Tarea por realizar :: Cita textualmente el fragmento del texto desde "Tal vez, como" hasta "admitirían. Sin embargo.".

Fragmento del texto ::
Tal vez, como sugiere Harari en relación a la adaptación de la especie humana a la revolución tecnológica, adaptarnos a adquirir, usar, y preservar el poder y la fuerza todavía nos cuesta. Permanentemente estamos midiendo en parámetros morales y éticos nuestras acciones en defensa propia. Como si todavía tuviéramos que justificarnos ante los señores feudales o los príncipes del Renacimiento. Por un tiempo parecía que la Shoá justificó la rebelión, que el Levantamiento del Guetto de Varsovia fue el “milagro” que los tiempos modernos admitirían. Sin embargo.
Apenas prevalecimos, apenas unificamos buena parte del territorio, también confrontamos enemigos formidables más próximos o más lejanos (las amenazas siguieron viniendo de los mismos ríos, el Nilo y el delta de la Mesopotamia), enfrentamos intentos de exterminio (1948-1956-1967-1973 explícitamente, y en otras oportunidades bajo diferentes excusas), y un permanente hostigamiento terrorista desde las fronteras (Hezbolá, Hamas, Intifadas). Nada que no haya sucedido en la Biblia.

Datos proporcionados ::
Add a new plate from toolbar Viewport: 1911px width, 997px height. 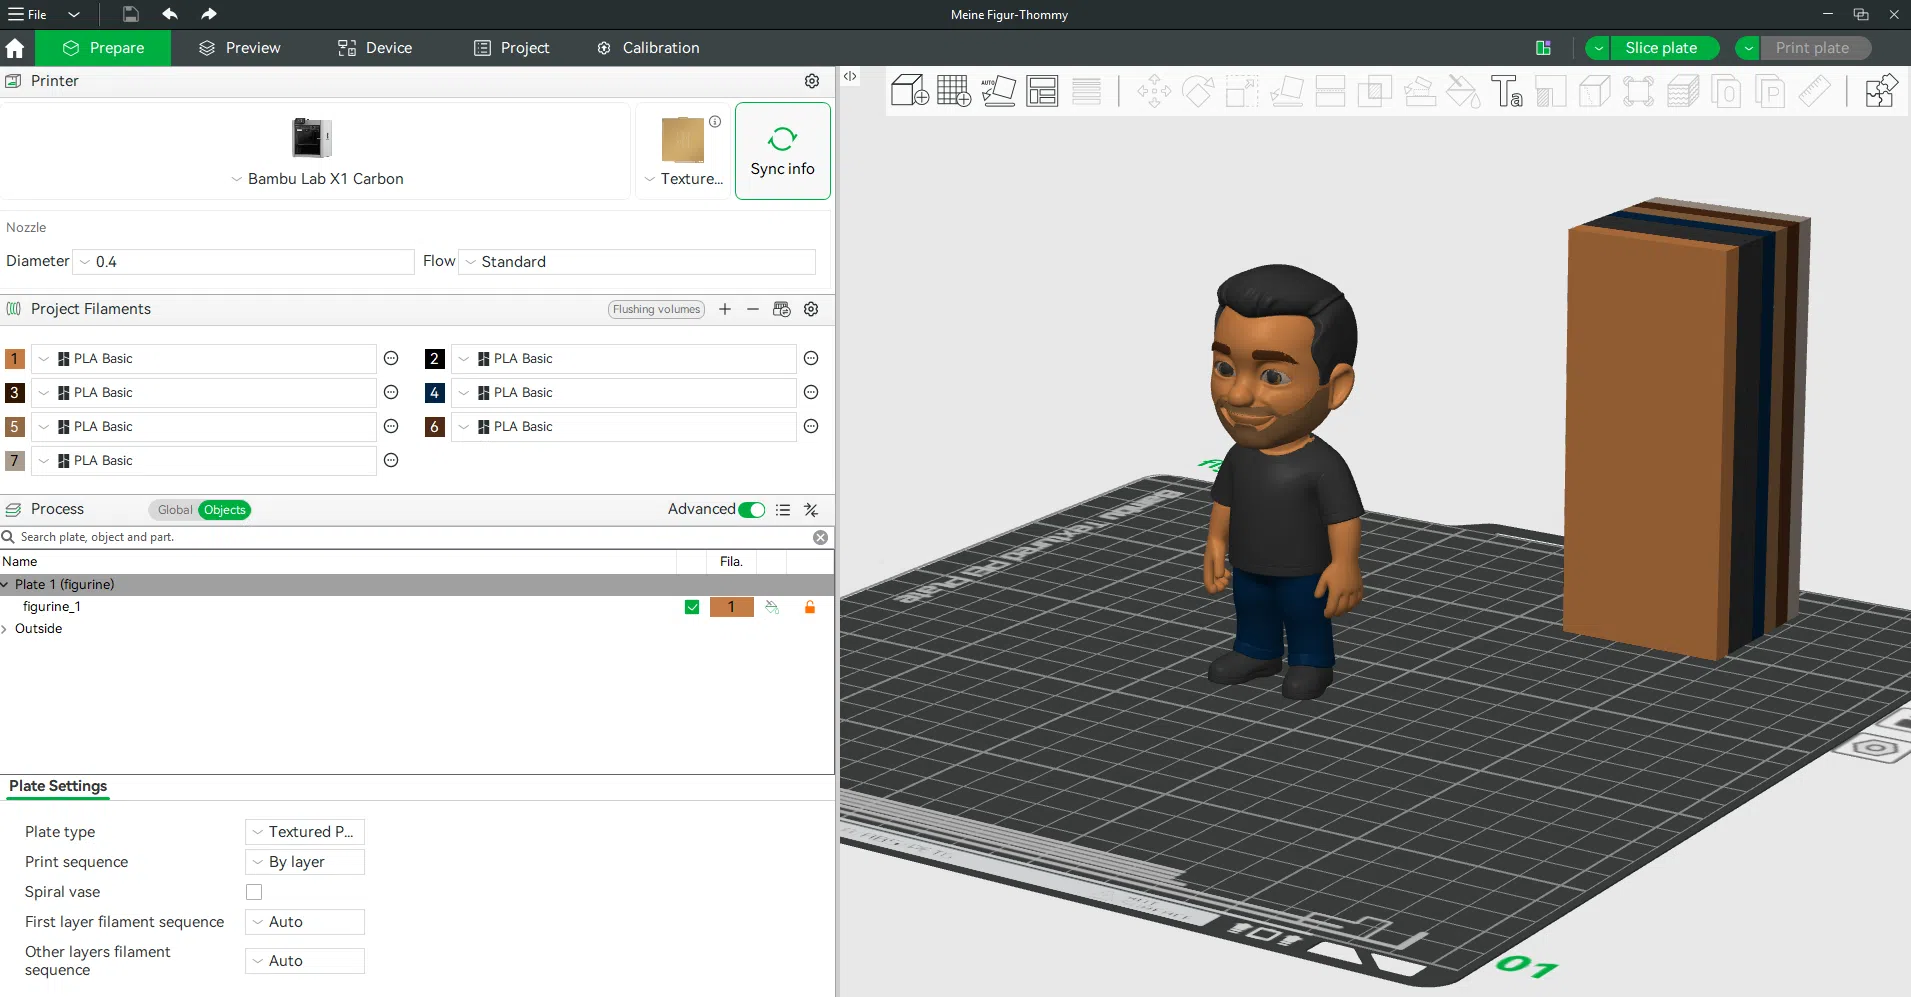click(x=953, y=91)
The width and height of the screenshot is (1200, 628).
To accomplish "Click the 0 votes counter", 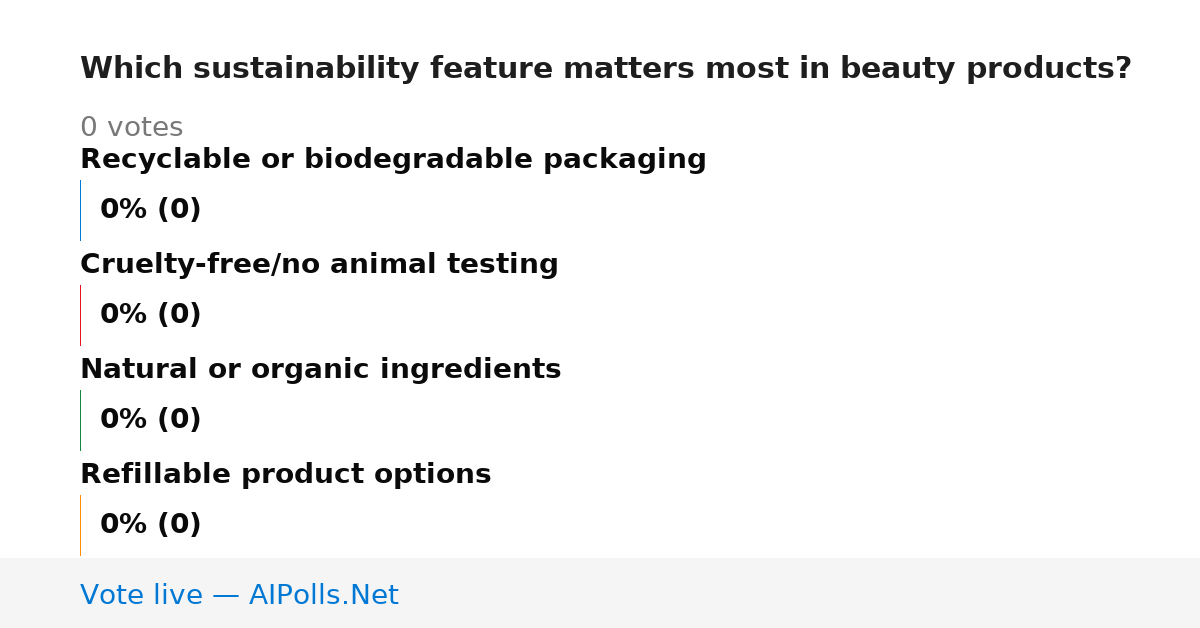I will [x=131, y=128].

Respuesta ::
Tal vez, como sugiere Harari en relación a la adaptación de la especie humana a la revolución tecnológica, adaptarnos a adquirir, usar, y preservar el poder y la fuerza todavía nos cuesta. Permanentemente estamos midiendo en parámetros morales y éticos nuestras acciones en defensa propia. Como si todavía tuviéramos que justificarnos ante los señores feudales o los príncipes del Renacimiento. Por un tiempo parecía que la Shoá justificó la rebelión, que el Levantamiento del Guetto de Varsovia fue el “milagro” que los tiempos modernos admitirían. Sin embargo.